It's interesting you've mentioned ARM Holdings Green56FJ. MyASX used to cite them as an example of a company in whose footsteps BRN could follow, in terms of their licensing model, before he/she succumbed to the Dark Side. Here's a good blog post about their (ARM's) history , which touches upon the concept of IP blocks
https://community.arm.com/processors/b/blog/posts/a-brief-history-of-arm-part-1 .
"Microprocessors had become so small that they only occupied a small part of the chip, so the issue was how to build software-based systems on a single chip or system on chip (SoC) solutions..."
"...microprocessors were one of the first to use the IP license model and as a result, ARM was designed into more and more SoCs, especially in the explosively growing cell-phone market where ARM had gradually become the de-facto standard."
"However, the ARM core was “hard IP” and its application to different technologies was a real problem. Arm needed to produce a synthesizable core that could be licensed to anyone without needing a technology-specific port of the core. In 2001 the ARM926EJ-S was announced. It was fully synthesizable with a 5 stage pipeline and an integrated MMU, as well as hardware support for Java acceleration and some DSP operations. It went on to be licensed by over 100 silicon vendors worldwide and has gone on to ship multiple billions of units."
Wiki says "unlike most traditional microprocessor suppliers, ...Arm only creates and licenses its technology as intellectual property (IP), rather than manufacturing and selling its own physical CPUs, GPUs, SoCs or microcontrollers. This model is similar to fellow British design houses... who have similarly been designing and licensing GPUs, CPUs, and SoCs, along with supplying tooling and various design and support services to their licensees."

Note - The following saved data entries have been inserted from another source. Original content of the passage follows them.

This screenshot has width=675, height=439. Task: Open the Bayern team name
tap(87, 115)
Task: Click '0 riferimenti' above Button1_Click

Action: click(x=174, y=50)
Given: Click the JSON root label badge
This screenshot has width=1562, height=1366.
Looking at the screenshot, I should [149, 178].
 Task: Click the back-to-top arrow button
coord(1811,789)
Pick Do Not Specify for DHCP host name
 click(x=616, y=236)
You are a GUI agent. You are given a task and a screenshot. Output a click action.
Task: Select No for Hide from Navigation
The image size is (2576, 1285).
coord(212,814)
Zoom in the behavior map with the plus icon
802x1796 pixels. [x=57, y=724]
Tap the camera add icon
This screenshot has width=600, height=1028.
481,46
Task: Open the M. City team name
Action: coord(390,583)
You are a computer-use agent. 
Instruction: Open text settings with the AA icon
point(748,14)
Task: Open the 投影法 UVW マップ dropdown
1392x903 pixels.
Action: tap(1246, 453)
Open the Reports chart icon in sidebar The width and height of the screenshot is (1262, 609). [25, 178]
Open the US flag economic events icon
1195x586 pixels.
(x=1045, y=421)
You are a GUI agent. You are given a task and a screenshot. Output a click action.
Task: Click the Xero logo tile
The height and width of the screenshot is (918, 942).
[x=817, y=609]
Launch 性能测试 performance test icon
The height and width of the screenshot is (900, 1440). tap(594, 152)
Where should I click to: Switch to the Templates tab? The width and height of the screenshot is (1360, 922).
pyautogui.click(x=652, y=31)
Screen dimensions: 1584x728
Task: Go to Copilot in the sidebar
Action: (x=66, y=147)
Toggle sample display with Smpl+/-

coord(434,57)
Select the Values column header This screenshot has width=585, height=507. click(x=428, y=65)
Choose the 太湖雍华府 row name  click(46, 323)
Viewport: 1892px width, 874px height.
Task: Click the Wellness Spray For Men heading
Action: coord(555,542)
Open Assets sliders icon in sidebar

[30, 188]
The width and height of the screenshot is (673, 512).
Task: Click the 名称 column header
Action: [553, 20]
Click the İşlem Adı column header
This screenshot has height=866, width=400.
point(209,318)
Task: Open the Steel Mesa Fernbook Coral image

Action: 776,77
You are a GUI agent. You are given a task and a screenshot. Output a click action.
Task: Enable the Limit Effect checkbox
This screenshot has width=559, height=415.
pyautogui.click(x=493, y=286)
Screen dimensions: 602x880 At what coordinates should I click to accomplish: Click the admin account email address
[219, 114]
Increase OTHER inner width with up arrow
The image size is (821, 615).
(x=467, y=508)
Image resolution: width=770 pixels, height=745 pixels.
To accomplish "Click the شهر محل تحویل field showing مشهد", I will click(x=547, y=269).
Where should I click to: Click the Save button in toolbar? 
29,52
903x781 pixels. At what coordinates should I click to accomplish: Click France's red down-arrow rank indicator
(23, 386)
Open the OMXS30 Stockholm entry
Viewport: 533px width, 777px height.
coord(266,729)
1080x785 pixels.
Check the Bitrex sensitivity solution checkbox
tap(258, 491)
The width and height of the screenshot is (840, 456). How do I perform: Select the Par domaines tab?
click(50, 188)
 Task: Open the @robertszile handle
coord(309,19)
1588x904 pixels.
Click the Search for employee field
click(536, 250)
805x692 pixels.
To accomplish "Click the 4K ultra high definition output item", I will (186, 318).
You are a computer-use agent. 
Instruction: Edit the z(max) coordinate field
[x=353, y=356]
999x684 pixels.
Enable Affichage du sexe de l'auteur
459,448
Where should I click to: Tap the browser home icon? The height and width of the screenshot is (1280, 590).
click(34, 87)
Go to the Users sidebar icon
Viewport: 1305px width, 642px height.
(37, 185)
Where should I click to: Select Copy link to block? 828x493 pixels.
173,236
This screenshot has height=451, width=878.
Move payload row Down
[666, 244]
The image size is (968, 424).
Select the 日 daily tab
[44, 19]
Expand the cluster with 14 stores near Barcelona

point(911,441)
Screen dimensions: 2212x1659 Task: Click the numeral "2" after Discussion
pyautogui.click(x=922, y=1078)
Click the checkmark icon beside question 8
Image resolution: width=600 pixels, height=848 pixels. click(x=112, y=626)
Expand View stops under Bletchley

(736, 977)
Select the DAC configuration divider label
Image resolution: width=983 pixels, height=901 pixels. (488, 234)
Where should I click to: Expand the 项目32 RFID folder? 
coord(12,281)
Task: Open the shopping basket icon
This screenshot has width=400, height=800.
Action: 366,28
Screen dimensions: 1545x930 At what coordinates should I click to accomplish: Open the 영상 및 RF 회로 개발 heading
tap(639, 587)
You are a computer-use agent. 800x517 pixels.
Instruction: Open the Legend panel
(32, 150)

What I don't understand, to be honest, is exactly what "designing IP" or "creating and licensing technology as IP" entails. Even though we've established it could mean providing logic/instruction sets (like the example Ryzie gave of customisable logic for a physical FPGA), the 3rd excerpt above seems to suggest it might, or can, extend to the design (but not the manufacturing) of a physical core too. Sorry to keep ranting on about this... like Cyber at al. I'm pretty excited about the latest webinar, but I don't want to indulge any "pie in the sky" fantasies like I did when there was talk of NDAs with Qualcomm. I've asked Peter and will post if he replies.